Recent German studies of Roman political culture have tended to share two features: a focus on the conceptual foundation of political experience at Rome, and a synchronic assertion of stability across the middle Republican period (most notably Hölkeskamp 2010). This paper, however, argues that a full understanding of Roman political culture cannot escape the reality that political concepts exist alongside the exchange of economic resources and that the nature of that interaction necessarily changed in light of the economic transformations brought about by successful military expansion. The core argument is that the position of Roman citizens – their relative bargaining power – was progressively eroded by the influx of new provincial revenues.
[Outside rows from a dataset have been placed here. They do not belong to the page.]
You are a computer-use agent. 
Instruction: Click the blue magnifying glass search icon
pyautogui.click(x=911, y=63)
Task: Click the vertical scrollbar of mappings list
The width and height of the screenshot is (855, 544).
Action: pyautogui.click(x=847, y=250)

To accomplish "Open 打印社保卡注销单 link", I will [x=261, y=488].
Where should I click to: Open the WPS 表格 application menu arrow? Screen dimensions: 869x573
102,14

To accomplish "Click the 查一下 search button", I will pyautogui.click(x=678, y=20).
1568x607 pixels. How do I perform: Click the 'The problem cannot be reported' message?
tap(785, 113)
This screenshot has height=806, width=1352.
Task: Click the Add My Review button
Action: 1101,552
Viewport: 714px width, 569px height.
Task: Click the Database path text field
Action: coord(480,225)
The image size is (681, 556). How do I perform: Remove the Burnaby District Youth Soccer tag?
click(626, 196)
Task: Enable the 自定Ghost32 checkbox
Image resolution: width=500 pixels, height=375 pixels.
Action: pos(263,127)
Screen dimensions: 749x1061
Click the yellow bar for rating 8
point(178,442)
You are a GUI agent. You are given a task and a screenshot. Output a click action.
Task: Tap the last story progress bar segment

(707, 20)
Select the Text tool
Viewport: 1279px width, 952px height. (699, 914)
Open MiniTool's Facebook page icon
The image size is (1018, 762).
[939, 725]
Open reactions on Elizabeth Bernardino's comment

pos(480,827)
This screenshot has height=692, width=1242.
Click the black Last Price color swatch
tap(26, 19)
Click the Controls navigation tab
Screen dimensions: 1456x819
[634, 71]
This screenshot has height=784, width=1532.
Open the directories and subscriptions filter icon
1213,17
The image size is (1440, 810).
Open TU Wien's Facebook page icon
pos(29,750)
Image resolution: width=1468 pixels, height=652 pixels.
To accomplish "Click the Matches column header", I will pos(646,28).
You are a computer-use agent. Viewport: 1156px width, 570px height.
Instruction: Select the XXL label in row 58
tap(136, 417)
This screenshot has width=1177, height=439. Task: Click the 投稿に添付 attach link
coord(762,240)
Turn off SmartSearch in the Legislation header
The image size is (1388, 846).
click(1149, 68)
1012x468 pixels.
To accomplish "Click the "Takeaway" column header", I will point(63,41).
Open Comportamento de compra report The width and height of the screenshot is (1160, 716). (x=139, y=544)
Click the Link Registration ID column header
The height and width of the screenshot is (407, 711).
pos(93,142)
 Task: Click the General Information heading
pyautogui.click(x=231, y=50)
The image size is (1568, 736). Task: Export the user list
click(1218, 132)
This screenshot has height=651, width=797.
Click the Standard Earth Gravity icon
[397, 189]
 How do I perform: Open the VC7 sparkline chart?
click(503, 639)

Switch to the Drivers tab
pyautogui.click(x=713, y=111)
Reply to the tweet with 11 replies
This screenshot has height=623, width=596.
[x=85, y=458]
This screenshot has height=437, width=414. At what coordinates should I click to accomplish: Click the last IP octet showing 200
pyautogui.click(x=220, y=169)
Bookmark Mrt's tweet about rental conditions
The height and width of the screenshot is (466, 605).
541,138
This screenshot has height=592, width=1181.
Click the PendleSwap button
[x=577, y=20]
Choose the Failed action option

This was because Roman leaders required the consent of Roman taxpayers in the early stages of expansion, since there was no other source of funding for the wars which the aristocracy was determined to wage. After the cancellation of tributum (the war tax) in 166, however, Rome’s leaders could make whatever decisions they liked, safe in the knowledge that the treasury, with or without broad support among the citizens, would be able to finance any plan they devised. The aristocracy now controlled the finances. Instead of leaders needing to placate the taxpayers, therefore, the voters now needed to ingratiate themselves with the elite in order to gain access to the vast wealth on offer from empire.

To make the case, it will be useful to look at how collective decisions were made when truly expensive policies were at hand. In the First Punic War, the Second Punic War and perhaps at the outset of the Second Macedonian War, decisions about declaring war or changing strategy appear to have been much more consultative than they would be in the Late Republic. Assemblies, according to the model used here, were called in the third century because leaders needed the commitment of the taxpayers. In the late Republic, however, few such monumental decisions are brought before the people, and when they are, they are the result of political manoeuvring and the splits within the elite. Without citizens footing the bills for policy, the elite had less reason to consult with the assemblies. This solidifies the rule of the elite and weakens the hand of the voters.

Only rarely do citizen bodies escape taxation en masse – those in modern oil states are the obvious examples – but it is a questionable privilege. Without paying the state’s bills, Roman citizens had less with which to bargain. The tables turned. The elite, so successful in capturing the wars’ profits, could now dictate terms for sharing their enormous wealth, and the masses were forced to offer what they could in order to win a share of the riches. All they had to offer was loyalty in political battles, and military service. It was a dangerous recipe, and one that reminds students that, although concepts and values stressed by recent German scholarship are important, they existed alongside very real and very pressing economic concerns.